Greece wildfire
Wildfires broke out in Greece as heatwaves swept through Europe in 2023, the hottest year on record. Image by AP PHOTO

Temperature ‘fraud’ claim is a load of hot air

David Williams February 26, 2024

2023 was not the hottest year on record.


False. Multiple datasets confirm the scientific consensus that 2023 was the hottest year.

It is being claimed that 2023 was not the hottest year on record – contrary to the findings of the world’s leading scientific agencies.

One post even suggests 2023 was “one of the coldest”.

The claim is false. Experts say we can be very confident in the data from the world’s leading scientific agencies that show 2023 was the hottest year in recorded history.

The claim is made in a Facebook post (archived here) that says: “2023 was not the hottest year on record and it is a fraud to call it that! In fact it was one of the coldest years on record so don’t believe the BBC. In 2023 the oceans globally were so cold that the tropical storms were minimal in 2023.”

The post shares a graph headlined “Record cold weather in the stratosphere” which shows information from NASA.

NASA, however, is one of the science agencies to report that 2023 was the warmest year on record.

Facebook post
 A claim that 2023 was not the hottest year on record ignores the world’s leading scientific bodies. 

NASA says global temperatures for 2023 were about 1.2C above the average for its baseline period (1951-1980). The assessment makes allowance for phenomena that can affect climate, such as El Nino and volcanic eruptions. 

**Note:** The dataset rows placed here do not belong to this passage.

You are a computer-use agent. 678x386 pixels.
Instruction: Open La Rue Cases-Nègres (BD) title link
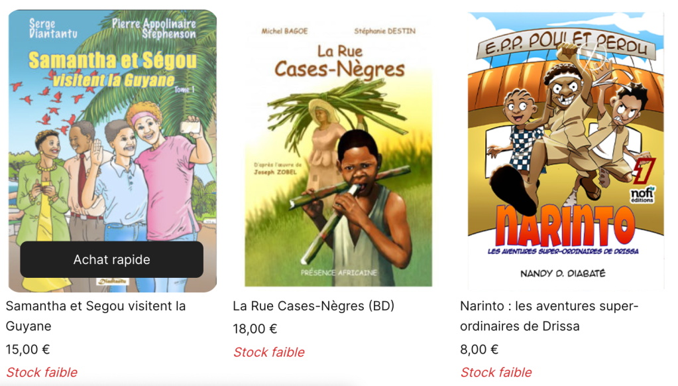(313, 306)
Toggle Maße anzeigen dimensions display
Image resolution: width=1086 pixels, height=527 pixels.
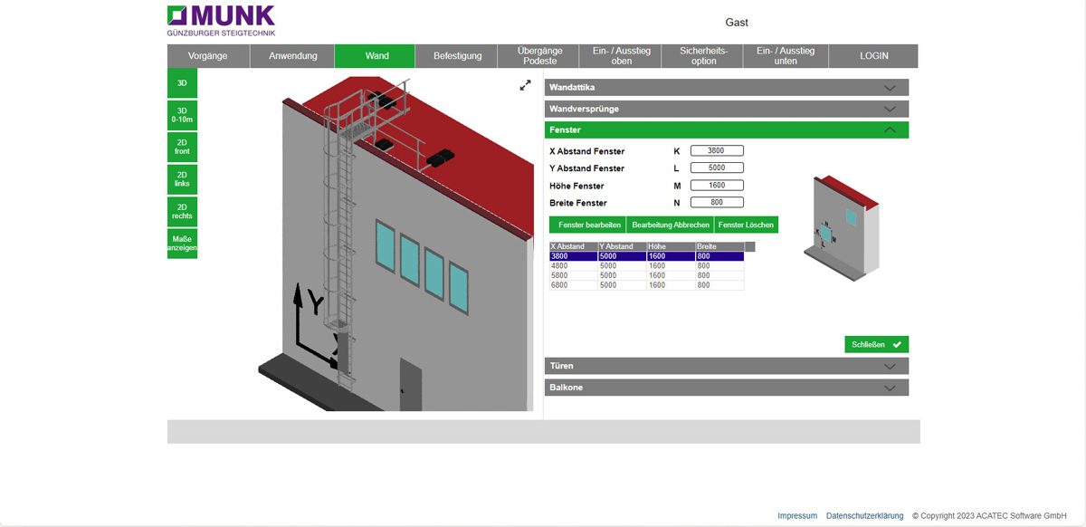[182, 244]
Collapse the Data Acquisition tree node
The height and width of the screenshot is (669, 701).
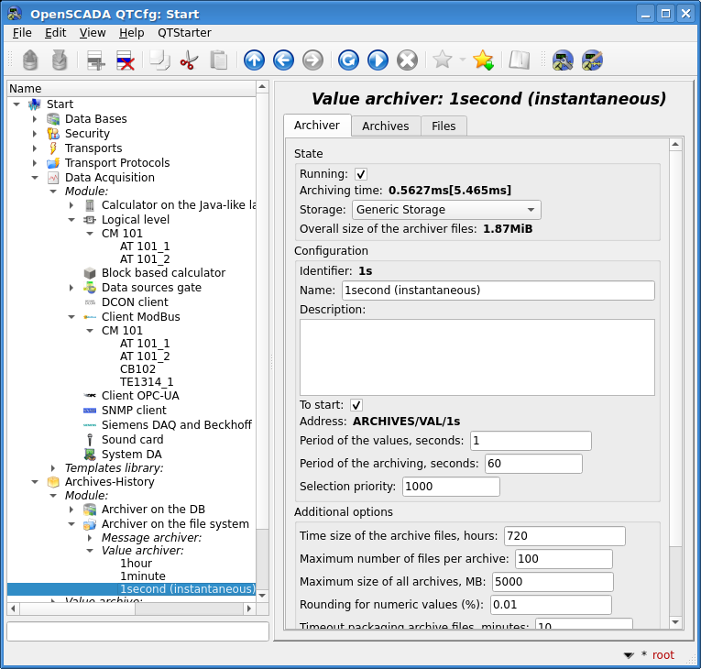[35, 178]
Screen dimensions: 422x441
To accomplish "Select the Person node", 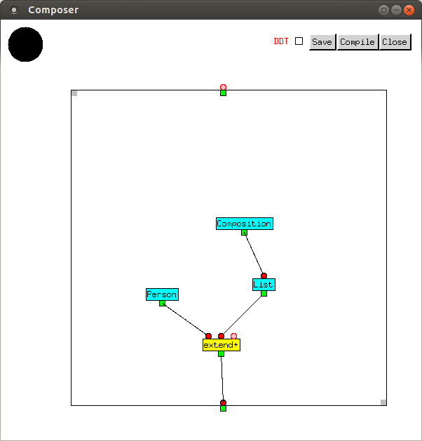I will point(162,294).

The graph in the Facebook post, taken from a non-NASA website, is about temperature in the stratosphere, which does cool as greenhouse gases warm the planet, according to NASA, The Royal Society and Yale University.

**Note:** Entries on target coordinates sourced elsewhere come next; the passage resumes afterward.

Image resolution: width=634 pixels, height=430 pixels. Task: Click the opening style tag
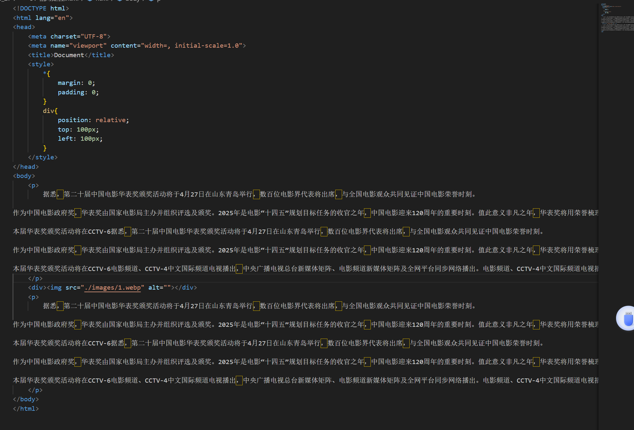point(41,64)
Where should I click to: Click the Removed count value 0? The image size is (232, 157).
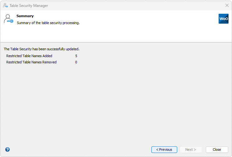[76, 62]
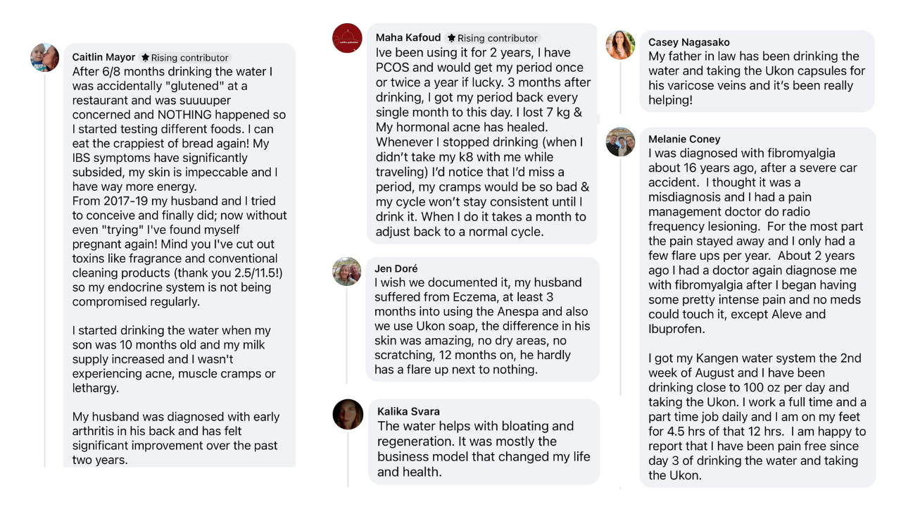This screenshot has height=507, width=901.
Task: Select Kalika Svara's comment about bloating
Action: click(484, 442)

NASA’s assessment of 2023 as a temperature peak concurs with that of the US National Oceanic and Atmospheric Administration (NOAA), which declared 2023 the hottest on record “by far”.

NOAA’s 2023 annual global climate report says average land and ocean surface temperature was 1.18C above the 20th century average and the highest temperature in NOAA’s 1850-2023 climate record.

It beat the next warmest year, 2016, by a record margin of 0.15C.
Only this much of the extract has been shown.